Au cours d’un inventaire de routine de la réserve de médicaments de la clinique, l’assistant médical remarque avec stupéfaction que presque tout l’approvisionnement d’oxycodone a disparu. Il vous fait part de la nouvelle à la fin d’une journée qui s’est révélée passablement occupée. Vous (qui êtes gestionnaire et copropriétaire de la clinique) lui demandez alors de procéder à un bilan comparatif des ordonnances du mois. Résultat : il manque effectivement des fioles. Que devriez-vous faire?
Quand les médecins savent comment intervenir en cas d’activités illégales possibles liées à des médicaments qu’ils ont prescrits ou dont ils ont la garde, ils sont mieux préparés à résoudre le problème efficacement et risquent moins de connaître des problèmes médico-légaux.
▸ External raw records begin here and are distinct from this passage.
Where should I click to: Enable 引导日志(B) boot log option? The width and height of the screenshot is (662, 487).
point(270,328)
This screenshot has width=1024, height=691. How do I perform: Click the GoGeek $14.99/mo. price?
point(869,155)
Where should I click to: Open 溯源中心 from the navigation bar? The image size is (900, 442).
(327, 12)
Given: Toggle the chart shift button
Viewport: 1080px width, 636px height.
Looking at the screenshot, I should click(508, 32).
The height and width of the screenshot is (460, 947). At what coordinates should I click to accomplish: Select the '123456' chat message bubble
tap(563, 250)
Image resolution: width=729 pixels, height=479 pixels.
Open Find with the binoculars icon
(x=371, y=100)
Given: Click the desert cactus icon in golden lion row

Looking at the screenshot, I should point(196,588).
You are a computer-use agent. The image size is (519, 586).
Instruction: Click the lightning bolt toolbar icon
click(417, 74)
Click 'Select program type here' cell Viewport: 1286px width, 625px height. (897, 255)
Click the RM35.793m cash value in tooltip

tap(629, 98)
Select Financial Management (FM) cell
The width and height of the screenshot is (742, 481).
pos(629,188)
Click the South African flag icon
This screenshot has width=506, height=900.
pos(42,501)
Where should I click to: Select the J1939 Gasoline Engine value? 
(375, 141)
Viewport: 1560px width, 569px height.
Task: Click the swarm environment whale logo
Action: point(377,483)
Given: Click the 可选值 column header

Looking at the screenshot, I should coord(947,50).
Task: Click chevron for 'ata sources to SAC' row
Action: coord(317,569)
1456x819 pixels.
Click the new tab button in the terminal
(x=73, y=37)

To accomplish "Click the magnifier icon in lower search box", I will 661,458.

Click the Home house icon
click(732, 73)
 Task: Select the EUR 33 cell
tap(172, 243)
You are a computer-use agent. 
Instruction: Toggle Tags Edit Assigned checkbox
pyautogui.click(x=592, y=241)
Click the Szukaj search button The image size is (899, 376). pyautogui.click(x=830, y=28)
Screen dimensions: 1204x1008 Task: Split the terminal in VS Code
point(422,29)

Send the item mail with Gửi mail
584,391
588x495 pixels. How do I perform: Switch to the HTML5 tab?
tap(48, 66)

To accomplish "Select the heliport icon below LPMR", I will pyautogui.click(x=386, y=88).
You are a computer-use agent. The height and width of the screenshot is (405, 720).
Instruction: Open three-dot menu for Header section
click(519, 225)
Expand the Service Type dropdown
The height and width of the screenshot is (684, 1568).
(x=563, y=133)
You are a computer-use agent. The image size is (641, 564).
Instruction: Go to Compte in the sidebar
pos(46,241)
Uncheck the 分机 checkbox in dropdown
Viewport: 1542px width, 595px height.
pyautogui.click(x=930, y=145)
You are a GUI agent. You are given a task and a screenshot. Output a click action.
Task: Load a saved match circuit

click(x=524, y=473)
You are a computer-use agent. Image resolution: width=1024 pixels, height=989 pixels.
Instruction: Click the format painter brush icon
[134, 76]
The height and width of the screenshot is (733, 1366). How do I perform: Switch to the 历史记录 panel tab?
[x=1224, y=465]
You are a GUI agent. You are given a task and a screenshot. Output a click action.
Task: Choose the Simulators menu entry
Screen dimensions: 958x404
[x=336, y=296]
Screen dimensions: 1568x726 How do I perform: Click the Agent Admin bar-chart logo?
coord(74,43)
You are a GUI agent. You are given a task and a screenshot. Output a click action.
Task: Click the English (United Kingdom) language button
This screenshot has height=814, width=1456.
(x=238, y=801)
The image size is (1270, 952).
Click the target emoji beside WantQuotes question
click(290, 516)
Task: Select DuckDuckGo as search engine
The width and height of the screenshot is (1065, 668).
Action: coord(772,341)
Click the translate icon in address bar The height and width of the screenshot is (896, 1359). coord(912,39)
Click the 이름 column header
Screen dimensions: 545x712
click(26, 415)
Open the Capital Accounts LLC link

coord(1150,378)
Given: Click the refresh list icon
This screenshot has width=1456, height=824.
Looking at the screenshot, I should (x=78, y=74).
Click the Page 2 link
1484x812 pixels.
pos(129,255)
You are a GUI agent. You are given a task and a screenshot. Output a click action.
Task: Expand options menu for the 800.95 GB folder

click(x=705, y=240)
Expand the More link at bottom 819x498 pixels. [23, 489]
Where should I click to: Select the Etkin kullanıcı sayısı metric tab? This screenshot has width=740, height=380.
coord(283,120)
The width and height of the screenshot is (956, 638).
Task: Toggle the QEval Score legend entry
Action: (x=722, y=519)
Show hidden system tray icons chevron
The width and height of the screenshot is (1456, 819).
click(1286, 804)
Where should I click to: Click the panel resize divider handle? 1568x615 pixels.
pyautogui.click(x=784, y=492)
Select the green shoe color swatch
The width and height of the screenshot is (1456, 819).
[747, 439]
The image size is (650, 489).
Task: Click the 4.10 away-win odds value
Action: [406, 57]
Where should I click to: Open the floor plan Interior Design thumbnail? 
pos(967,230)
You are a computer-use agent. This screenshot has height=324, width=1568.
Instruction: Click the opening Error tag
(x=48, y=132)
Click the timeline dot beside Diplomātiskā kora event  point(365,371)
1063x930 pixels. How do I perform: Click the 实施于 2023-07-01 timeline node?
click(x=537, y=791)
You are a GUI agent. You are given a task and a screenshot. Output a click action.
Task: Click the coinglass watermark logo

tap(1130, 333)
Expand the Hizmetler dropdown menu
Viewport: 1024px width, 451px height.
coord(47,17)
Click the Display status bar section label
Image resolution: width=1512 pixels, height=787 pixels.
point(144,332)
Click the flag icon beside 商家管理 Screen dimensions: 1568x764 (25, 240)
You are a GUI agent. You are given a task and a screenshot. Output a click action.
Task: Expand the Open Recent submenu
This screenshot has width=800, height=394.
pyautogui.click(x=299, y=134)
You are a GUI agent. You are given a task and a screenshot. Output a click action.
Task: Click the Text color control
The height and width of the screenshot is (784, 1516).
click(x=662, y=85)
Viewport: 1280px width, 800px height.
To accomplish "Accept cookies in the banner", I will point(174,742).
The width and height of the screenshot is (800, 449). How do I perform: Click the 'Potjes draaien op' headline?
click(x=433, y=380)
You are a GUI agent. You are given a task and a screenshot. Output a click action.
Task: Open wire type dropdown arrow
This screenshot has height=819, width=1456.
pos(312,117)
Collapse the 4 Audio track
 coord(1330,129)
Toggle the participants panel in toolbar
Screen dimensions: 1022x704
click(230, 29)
C’est pourquoi les médecins devraient connaître leurs obligations, notamment en ce qui a trait aux mesures raisonnables à prendre pour mieux prévenir le détournement de médicaments d’ordonnance – c.-à-d. le transfert de médicaments de provenance légale vers le marché des drogues illicites – ainsi qu’aux activités frauduleuses qui y sont associées.
En choisissant la démarche à mettre en œuvre, les médecins doivent se rappeler qu’ils sont tenus de protéger la confidentialité des renseignements sur la santé des patients. De fait, en divulguant à la police des renseignements qu’ils ne sont pas autorisés à communiquer, les médecins peuvent s’exposer à une plainte auprès de l’organisme de réglementation de la médecine (Collège) ou d’un commissariat à la vie privée.
Comme l’obtention de médicaments contrôlés n’est licite que sur ordonnance médicale, les médecins se trouvent parfois à la jonction de la médecine et de la loi. Le détournement de médicaments d’ordonnance s’effectue par vol, falsification d’ordonnances ou obtention de multiples ordonnances auprès de divers médecins.
Qu’est-ce qu’un médicament contrôlé?
Au Canada, la Loi réglementant certaines drogues et autres substances1 énumère les produits définis comme étant des médicaments contrôlés et d’autres substances. Ce sont en général des médicaments qui peuvent avoir un effet néfaste sur la santé et le bien-être d’une personne, de même que des substances prescrites par des praticiens autorisés et vendues en pharmacie et en dispensaire pour des traitements médicaux légitimes. La possession de ces substances n’est légitime qu’au moyen d’une ordonnance ou d’une autre autorisation légale.
Perte ou vol de médicaments
Les médicaments contrôlés doivent être entreposés de façon sécuritaire pour réduire les risques de vol. La perte ou le vol de ces médicaments doivent être signalés au Bureau des substances contrôlées de Santé Canada dans les 10 jours du constat. Les médecins peuvent aussi informer la police de la perte ou du vol en question. En décrivant l’incident au Bureau des substances contrôlées et aux services policiers, ils doivent toutefois se garder de fournir des renseignements identificatoires concernant des patients.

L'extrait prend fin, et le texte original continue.